Ознакомительная версия.
– И великой милости монаршей можешь удостоиться… И голову потерять можешь, – сказал князь.
Он провел капитана в другую комнату, где оказался священник и аналой с крестом и Евангелием.
Князь выговорил строго:
– Принимай присягу, что под страхом смерти никому ни единым словом не поведаешь о том, что по высочайше порученной тебе должности надлежать будет учинить.
Толстой принял присягу, поцеловал крест и Евангелие и несколько смутился, так как священник, ничего не знавший, поглядел на капитана с соболезнованием и жалостью.
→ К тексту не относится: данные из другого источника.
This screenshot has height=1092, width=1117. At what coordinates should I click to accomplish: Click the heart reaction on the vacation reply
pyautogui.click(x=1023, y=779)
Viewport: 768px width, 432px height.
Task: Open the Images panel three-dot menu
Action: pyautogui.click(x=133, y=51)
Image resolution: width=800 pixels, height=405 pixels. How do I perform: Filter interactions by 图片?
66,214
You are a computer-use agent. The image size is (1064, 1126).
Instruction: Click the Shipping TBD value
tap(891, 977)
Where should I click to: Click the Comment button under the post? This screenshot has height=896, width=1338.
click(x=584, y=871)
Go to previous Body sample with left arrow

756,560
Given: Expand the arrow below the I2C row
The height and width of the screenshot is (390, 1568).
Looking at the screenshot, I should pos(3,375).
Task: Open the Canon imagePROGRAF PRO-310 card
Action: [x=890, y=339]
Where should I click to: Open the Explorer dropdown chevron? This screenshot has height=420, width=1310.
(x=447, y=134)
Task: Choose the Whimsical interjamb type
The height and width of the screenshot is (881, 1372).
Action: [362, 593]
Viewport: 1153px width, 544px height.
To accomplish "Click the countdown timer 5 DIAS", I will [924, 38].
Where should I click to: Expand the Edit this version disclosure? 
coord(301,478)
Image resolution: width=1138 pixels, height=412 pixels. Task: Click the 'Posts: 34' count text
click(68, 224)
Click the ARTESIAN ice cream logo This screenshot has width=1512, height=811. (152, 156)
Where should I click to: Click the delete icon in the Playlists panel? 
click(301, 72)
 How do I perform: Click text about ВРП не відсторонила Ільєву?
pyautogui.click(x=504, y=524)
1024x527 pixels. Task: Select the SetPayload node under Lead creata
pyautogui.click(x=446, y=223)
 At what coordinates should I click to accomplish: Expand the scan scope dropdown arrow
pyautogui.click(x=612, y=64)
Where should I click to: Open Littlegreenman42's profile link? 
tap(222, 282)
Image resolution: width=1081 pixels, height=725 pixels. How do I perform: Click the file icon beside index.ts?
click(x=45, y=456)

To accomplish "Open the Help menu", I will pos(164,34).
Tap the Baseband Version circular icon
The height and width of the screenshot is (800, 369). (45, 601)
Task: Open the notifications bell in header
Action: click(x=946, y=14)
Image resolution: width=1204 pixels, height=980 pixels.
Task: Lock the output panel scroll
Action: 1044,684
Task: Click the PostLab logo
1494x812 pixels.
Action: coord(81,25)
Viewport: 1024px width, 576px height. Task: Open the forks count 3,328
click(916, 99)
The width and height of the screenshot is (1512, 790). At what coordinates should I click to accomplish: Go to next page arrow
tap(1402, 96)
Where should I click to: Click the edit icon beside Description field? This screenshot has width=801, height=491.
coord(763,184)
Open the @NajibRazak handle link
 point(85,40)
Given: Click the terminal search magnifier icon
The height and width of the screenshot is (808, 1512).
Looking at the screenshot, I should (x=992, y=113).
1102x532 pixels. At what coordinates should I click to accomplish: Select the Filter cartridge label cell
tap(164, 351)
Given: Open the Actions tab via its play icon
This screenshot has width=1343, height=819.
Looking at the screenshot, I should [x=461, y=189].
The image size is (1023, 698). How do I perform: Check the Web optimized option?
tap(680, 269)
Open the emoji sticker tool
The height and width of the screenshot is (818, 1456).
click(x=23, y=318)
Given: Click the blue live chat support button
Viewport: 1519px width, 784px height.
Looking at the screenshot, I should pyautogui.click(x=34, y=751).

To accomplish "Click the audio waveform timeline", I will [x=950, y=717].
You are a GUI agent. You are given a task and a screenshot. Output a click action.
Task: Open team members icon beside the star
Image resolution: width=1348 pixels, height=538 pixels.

Фельдмаршал в коротких словах передал капитану все дело.
– Задача немудреная, коли ты не болтлив. Только выбери надежнейших молодцов из роты своей… И тоже не ротозеев и не пустобрехов! – закончил князь.
Капитан Толстой, вернувшись в ротный двор, отобрал себе команду в несколько человек и, дождавшись вечера, направился к заранее указанному месту на набережной Невы.
Здесь он сел с солдатами в лодку и доплыл до яхты, одиноко стоявшей среди реки. На опрос часового капитан назвался…
Среди ночи, молчаливо и тихо, на веслах, минуя спящий город, корабли и барки – тоже с сонным народом, яхта вышла в залив и, воспользовавшись легким ветерком, подняла паруса. Через три часа яхта оставила Кронштадт в стороне и направилась прямо в открытое море.
Команда, которой было приказано только молчать и затем не сказывать ни в жизнь никому, что она увидит и сделает, невольно недоумевала…
Только один пожилой солдат, ротный шутник, шепнул соседу:
– К шведу поехали… Должно за дрожжами!
Среди полусумрака от нависших на небе туч люди с яхты увидели несколько кораблей.
Через несколько минут капитан с командой взошел на корабль и, несмотря на ночное время, был позван к адмиралу, который не спал, очевидно, в ожидании его прибытия…
Это был адмирал Грейг.
Он приказал тотчас же запереть команду Толстого в каюте и не выпускать целый день, а своим солдатам и матросам – не сметь сноситься с вновь прибывшими. Сам капитан должен был оставаться в отдельной каюте и тоже не выходить.
Поздно ночью, после целого дня ожидания, с корабля «Три Иерарха» пересадили на яхту Толстого двух женщин и двух мужчин, а с ними трех служителей. Итальянцы тараторили по-своему, передавая друг другу впечатления. Их грубо уняли.
При гробовом молчании на корабле и на яхте, пока люди на «Трех Иерархах» спали или притворялись, что спят, «опаски ради», – яхта стала удаляться в обратный путь…
Так же тихо и молчаливо среди ясной майской ночи на веслах снова скользила яхта, минуя Кронштадт.
Наконец, показались вдали очертания города, русло сузилось и превратилось из залива в реку.
Одна из женщин, посаженных в каюту яхты, выглянула в маленькое отверстие, увидела вдали на звездном небе отчетливо рисующийся высокий и тонкий шпиль…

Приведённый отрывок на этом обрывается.